Qu’en est-il des mandats des représentants du personnel actuellement en poste, faute de renouvellement des élections dans les délais impartis ? Là où ils devraient normalement arriver à expiration, l’Ordonnance prévoit une prorogation du mandat des élus jusqu’à la proclamation des résultats du 1er tour ou, à défaut, du 2nd tour s’il s’avère nécessaire. Ainsi, les entreprises concernées ne se retrouveront pas dépourvues de représentants du personnel durant cette période trouble. Cette prorogation des mandats entraîne également une prolongation de la protection contre le licenciement accordée aux membres élus du personnel.
Le recours à la dématérialisation encouragé dans l’exercice du mandat
Pour pouvoir exercer leur mandat, les membres du CSE doivent pouvoir se réunir périodiquement. Ces réunions sont d’autant plus fréquentes en période de crise sanitaire impactant la santé et la sécurité des travailleurs. Mais à l’heure de la distanciation sociale et de la mise au ralenti d’une grande partie de l’activité économique, de telles réunions peuvent être impossibles à envisager. Le gouvernement vient adapter les textes légaux afin de rendre plus aisée la réunion et la communication des membres des instances représentatives du personnel.
L’utilisation de la visioconférence n’est pas une nouveauté mais son recours est grandement assoupli. En effet, le Code du travail prévoit initialement que le recours à la visioconférence doit être autorisé par voie d’accord collectif. A défaut d’un tel accord, il est alors limité à 3 réunions par année civile. Durant la période de confinement, le recours à la visioconférence est maintenant autorisé pour toutes les réunions du CSE, peu importe leur nombre, par décision de l’employeur après information des membres de l’instance.
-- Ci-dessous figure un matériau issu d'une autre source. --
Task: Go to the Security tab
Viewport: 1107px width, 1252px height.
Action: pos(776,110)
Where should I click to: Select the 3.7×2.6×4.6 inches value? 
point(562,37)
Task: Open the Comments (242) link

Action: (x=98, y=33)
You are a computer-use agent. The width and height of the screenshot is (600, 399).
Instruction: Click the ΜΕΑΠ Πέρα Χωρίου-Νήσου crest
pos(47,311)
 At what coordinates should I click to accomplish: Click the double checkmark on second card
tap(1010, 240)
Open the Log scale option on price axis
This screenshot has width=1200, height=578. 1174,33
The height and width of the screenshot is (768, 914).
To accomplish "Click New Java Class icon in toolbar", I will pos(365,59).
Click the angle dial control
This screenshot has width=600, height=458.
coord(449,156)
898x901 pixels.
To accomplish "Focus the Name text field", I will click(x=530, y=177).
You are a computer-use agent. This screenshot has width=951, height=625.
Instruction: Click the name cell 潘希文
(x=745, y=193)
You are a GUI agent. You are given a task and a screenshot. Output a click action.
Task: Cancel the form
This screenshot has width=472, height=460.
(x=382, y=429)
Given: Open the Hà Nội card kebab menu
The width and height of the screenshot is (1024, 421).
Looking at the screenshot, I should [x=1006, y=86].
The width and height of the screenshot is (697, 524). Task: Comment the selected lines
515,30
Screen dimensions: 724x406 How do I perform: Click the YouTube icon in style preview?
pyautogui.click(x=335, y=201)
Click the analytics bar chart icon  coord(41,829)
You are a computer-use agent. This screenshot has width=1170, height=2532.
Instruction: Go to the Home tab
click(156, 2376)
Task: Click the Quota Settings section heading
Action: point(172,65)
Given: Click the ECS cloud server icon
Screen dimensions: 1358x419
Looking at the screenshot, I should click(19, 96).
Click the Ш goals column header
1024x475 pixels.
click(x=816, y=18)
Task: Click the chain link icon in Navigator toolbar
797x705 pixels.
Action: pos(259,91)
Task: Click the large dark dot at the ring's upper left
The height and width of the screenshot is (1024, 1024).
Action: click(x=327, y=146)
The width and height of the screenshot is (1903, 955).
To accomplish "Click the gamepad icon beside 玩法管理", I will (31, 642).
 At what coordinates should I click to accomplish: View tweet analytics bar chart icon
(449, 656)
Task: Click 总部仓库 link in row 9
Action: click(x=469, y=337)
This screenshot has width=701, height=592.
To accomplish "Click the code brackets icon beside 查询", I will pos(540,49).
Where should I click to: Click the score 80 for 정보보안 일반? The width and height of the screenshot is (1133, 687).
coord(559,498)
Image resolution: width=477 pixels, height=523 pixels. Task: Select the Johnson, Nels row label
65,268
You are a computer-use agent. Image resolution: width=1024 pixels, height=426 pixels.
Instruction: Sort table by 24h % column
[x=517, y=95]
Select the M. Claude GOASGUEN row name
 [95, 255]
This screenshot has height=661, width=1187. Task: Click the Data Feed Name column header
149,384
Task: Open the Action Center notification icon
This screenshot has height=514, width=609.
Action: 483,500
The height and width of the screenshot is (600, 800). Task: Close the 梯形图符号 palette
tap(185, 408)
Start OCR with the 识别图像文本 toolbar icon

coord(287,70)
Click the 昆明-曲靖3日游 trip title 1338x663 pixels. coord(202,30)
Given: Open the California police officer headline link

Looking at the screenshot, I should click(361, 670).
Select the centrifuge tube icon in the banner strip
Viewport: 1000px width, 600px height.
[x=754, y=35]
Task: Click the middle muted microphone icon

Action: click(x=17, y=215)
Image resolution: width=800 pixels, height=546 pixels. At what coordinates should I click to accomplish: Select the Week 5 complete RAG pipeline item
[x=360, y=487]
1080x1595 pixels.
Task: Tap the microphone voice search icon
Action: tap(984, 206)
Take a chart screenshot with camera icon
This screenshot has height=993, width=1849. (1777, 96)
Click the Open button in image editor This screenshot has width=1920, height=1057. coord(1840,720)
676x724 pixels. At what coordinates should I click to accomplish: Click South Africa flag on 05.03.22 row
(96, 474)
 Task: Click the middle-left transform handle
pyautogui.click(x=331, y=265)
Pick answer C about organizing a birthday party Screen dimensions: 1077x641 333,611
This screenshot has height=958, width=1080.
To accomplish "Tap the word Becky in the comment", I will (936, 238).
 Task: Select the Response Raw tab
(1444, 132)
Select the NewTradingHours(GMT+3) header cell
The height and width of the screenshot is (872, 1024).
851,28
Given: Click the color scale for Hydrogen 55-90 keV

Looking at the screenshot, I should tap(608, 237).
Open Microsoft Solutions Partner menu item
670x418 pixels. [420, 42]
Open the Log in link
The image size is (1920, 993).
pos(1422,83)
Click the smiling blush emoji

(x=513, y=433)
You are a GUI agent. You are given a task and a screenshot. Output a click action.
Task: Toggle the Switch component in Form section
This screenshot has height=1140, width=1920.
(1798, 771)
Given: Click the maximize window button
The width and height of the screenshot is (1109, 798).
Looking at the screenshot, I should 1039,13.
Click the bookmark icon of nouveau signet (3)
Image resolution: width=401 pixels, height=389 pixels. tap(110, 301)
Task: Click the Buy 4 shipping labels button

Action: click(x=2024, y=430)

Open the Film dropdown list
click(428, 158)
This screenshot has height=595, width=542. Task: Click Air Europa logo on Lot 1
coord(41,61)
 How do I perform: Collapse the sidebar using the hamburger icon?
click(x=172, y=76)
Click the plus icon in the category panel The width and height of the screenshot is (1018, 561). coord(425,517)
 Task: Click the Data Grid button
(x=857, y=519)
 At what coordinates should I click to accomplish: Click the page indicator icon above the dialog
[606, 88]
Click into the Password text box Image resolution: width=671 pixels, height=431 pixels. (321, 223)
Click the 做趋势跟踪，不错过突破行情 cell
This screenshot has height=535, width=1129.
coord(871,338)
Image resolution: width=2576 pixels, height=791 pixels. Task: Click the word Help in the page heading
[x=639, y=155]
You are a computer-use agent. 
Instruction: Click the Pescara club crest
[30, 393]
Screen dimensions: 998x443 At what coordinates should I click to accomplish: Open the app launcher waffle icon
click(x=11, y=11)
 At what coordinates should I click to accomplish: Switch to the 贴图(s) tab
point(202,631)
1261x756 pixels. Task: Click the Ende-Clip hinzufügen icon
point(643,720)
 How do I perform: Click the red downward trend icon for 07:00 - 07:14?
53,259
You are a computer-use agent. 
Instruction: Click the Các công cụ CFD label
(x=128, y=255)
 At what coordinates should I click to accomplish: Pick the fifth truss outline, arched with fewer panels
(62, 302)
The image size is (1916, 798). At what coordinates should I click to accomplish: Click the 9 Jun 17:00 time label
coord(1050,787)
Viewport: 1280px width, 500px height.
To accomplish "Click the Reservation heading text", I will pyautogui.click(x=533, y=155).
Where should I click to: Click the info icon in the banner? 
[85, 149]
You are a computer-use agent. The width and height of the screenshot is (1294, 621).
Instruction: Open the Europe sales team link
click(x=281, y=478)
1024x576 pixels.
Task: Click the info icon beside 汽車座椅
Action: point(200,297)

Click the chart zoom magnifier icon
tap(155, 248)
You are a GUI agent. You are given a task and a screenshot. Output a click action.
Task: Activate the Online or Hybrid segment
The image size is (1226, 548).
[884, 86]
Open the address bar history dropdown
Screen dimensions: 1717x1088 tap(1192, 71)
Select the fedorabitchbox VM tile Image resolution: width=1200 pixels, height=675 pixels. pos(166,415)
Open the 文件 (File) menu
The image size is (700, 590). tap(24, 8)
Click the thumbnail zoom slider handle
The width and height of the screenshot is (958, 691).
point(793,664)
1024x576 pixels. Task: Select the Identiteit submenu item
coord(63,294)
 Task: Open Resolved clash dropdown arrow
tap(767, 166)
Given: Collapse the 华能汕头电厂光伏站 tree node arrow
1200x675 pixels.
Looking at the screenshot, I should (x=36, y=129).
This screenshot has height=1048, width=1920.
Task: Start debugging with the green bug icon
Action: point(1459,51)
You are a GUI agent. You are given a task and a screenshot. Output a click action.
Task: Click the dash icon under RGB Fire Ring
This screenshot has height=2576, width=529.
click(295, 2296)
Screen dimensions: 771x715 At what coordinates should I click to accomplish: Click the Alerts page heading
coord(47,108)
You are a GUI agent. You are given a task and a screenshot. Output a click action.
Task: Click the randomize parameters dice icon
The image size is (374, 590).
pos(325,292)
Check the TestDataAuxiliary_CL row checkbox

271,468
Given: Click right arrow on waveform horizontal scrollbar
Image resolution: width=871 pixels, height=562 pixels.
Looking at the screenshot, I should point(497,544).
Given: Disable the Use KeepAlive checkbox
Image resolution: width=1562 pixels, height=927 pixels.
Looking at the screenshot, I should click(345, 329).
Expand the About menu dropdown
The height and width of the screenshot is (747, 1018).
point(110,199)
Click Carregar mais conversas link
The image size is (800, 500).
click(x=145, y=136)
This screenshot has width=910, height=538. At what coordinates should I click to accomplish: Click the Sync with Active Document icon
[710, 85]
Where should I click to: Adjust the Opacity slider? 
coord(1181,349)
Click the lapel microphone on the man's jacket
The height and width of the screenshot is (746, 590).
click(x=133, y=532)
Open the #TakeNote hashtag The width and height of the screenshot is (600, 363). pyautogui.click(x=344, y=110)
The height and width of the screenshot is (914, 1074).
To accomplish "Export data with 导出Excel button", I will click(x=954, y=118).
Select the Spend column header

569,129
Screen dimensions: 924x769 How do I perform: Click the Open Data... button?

La visioconférence n’est pas le seul outil de communication autorisé : le gouvernement fait entrer dans la législation le recours à la conférence téléphonique mais aussi l’utilisation de la messagerie instantanée en cas d’impossibilité de procéder à une visioconférence ou à une conférence téléphonique ou lorsqu’un tel outil de communication est autorisé par voie d’accord. Les conditions de recours à la messagerie instantanée dans le cadre de l’exercice du mandat de membre du CSE seront précisées par décret.
Attention cependant car, une fois que l’état d’urgence sanitaire sera levé, ces exceptions ne seront plus valables et la limite de 3 réunions par visioconférence par année civile s’appliquera de nouveau.
La volonté du gouvernement, à travers cette Ordonnance, est donc de faciliter le quotidien actuel difficile des entreprises en leur permettant de repousser l’organisation des élections professionnelles, rendez-vous incontournable de la démocratie d’entreprise mais également extrêmement exigeant et chronophage. Dans le contexte actuel, il semble évident que la bonne réalisation d’un scrutin soit rendue impossible et en totale contradiction avec les consignes de santé publique prônées par le gouvernement. Cependant, le gouvernement souhaite garantir la continuité du fonctionnement des instances représentatives du personnel en permettant l’exercice de leur droit de consultation dans le respect des consignes de distanciation sociale et de confinement imposées.